I am another of those Mac users without voice chat. Can't wait for Ventrilo/TS to get 'er done.

In the meantime, I went on a MC raid awhile back that required TS. I didn't have it, they let me go anyway. HRose is right in that it makes people lazy. I specifically asked questions about what needed to be done and when. Noone answered in text. I stayed clueless.

At one point, I was standing inside the corpse of a gaint dog thing. Another dog thing is coming. People are yelling to back up, but only one had the foresight to type back up. Sadly, he didn't specify which direction as I was facing the raid and away from the dog. Raid wiped.

I figure if you have time to discuss the strategy of the next fight on TS, you have time to type it out too.

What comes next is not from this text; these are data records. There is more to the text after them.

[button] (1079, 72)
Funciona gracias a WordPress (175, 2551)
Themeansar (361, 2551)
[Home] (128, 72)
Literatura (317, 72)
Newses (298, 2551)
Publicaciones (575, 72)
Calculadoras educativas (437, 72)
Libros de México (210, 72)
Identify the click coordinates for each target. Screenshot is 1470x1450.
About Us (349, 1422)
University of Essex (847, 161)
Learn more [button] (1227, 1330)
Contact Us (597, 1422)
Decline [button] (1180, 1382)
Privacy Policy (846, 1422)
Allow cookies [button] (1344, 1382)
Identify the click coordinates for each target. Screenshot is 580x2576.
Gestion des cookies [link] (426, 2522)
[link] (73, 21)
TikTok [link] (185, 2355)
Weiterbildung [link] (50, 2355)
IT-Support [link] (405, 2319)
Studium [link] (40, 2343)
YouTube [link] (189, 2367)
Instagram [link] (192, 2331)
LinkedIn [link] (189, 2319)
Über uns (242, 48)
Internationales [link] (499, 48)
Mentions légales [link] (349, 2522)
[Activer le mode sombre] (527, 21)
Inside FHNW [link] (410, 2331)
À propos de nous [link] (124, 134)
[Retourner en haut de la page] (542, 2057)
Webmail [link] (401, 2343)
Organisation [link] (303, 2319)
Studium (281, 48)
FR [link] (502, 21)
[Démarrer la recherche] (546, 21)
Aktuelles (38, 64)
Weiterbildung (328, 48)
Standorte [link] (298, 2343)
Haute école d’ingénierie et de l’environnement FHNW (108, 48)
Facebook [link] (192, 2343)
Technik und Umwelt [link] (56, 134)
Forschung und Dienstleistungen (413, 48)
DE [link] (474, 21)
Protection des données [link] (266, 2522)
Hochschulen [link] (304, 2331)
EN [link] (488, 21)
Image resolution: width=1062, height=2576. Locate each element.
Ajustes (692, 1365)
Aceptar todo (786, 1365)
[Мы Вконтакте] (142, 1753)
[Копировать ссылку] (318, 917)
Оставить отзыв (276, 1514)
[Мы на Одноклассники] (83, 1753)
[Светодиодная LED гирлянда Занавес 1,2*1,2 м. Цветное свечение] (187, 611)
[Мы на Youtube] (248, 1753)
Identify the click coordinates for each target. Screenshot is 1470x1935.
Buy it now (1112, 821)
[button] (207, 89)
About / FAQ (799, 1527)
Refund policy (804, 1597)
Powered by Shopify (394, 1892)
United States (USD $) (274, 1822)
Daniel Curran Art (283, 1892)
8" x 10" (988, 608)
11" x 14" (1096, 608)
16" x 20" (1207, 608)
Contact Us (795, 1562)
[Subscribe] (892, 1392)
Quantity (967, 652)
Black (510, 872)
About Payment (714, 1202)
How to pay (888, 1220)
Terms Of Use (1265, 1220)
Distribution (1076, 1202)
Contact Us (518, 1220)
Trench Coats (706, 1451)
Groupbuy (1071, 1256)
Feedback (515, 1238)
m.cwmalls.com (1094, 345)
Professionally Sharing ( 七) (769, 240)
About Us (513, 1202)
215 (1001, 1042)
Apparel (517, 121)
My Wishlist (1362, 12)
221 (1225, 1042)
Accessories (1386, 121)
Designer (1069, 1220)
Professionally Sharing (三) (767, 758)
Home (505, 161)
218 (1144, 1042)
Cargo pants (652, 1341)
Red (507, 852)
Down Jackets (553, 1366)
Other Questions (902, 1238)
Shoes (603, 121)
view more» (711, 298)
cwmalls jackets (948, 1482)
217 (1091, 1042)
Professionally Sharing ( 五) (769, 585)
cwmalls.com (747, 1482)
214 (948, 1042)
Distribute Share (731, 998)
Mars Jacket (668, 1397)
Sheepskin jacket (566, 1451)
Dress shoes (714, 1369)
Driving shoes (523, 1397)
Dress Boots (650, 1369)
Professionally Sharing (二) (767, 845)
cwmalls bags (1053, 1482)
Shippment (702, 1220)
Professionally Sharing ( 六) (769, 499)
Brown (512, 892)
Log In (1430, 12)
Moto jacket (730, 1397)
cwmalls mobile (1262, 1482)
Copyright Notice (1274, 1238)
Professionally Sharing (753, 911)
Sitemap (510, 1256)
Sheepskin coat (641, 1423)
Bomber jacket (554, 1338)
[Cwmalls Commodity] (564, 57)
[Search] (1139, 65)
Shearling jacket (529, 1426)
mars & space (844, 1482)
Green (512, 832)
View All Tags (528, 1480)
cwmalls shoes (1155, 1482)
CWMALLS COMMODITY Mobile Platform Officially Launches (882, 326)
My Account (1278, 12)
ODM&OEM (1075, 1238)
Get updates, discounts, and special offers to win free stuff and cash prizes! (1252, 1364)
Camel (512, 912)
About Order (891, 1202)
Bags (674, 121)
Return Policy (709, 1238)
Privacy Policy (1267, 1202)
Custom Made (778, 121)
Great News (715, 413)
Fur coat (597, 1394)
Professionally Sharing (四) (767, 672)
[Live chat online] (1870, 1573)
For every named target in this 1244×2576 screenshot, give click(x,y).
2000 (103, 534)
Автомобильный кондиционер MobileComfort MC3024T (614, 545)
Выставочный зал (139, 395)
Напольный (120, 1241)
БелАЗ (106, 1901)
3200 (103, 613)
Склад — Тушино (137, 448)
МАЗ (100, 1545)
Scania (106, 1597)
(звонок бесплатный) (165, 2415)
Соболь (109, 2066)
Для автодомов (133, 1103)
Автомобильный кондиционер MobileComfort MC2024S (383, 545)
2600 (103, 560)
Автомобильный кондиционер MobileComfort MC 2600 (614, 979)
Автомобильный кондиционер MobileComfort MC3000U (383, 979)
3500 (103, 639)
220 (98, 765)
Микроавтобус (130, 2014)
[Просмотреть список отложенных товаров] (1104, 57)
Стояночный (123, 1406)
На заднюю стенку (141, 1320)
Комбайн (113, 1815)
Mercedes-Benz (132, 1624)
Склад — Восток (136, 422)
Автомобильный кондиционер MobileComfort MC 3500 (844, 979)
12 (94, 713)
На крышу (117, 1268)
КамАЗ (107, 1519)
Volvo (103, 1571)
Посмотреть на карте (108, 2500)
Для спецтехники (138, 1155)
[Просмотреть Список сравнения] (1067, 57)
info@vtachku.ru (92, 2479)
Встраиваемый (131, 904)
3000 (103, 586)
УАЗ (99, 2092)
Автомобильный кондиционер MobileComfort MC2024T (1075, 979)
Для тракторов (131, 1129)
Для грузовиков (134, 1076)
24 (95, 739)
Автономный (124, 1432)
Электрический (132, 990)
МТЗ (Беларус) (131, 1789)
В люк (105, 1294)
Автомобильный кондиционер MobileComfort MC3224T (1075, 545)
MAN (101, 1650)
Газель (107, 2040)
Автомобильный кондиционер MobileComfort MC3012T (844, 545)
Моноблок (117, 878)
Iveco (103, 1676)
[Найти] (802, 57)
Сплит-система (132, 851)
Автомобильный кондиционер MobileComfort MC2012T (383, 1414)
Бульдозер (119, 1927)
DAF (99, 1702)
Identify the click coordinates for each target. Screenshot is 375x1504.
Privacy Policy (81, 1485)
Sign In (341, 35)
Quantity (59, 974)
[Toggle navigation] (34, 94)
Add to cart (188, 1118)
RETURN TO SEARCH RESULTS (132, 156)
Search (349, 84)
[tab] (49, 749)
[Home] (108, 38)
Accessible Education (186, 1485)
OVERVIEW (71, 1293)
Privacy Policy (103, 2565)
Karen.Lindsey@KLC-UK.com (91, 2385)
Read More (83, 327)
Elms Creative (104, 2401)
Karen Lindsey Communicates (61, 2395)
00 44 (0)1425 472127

As far as pvp, Voice definitely gives the edge to people who want to work out strategies for their group on the fly. In a large scale BG type setting, you don't really need it though as long as someone is directing traffic in chat. For small group vs group stuff, it gives the edge that results in the group without it dying.  Best thing about dying in BG's is the timer on the graveyard gives me a chance to type out info to the raid to let them know what is going on where I am.

From what I have read, it would not be impossible to integrate voice chat into a game like WoW. Especially if they used the expertise of TS/Ventrilo programmers to make it consume as little bandwidth as possible. The problem, as was pointed out recently on a blog I read, is that it can't be monitored like chat logs can so that profanity can be filtered or logged in a small byte width so that the information can be used later to penalize negative behavior. But, just because we can't do that now, doesn't mean someone won't figure it out.

I could easily see each stream of voice data being digitally marked to indicate who sent it and being saved on a huge server(s) somewhere. Provide the option in game to use it or not as an additional, nonmandatory type of chat. Only allow it to be used in conjunction with Group/Guild/Raid chat, i.e. only those people would hear you. Be able to /ignore someone and not hear their voice stream. It could be done.

As far as the whole Mac users are lucky because we got WoW, Blizzard has pretty much simultaneously released all of their games on both Mac and PC as far as I can remember. This was no different.

EQ for the Mac was my first MMO. The main reason most EQ'ers didn't know it existed is that 1.) it wasn't sold in many retail stores, 2.) we played on our own Mac only server, Al'Kabor, 3.) We had such piss poor support from SOE for so long that we had our own forums (http://www.eqmac.com) (Funny thing there, the official forums were broke, so we couldn't log into them with our Mac user accounts except to change billing info), 4.) Our last expansion was Planes of Power and we had no upgrades for like 2 years (no bug fixes, no code support). About 2 months before WoW came out, they finally gave us a programmer who quickly went ahead and fixed the Sound bug (memory leak) that the players themselves found the actual fix for and then fixed Hollowshade Moor so that the three critter war out there wasn't broken anymore (No boss mobs would spawn so letting the mobs make the whole zone one type of critter meant it stayed that way until a server restart).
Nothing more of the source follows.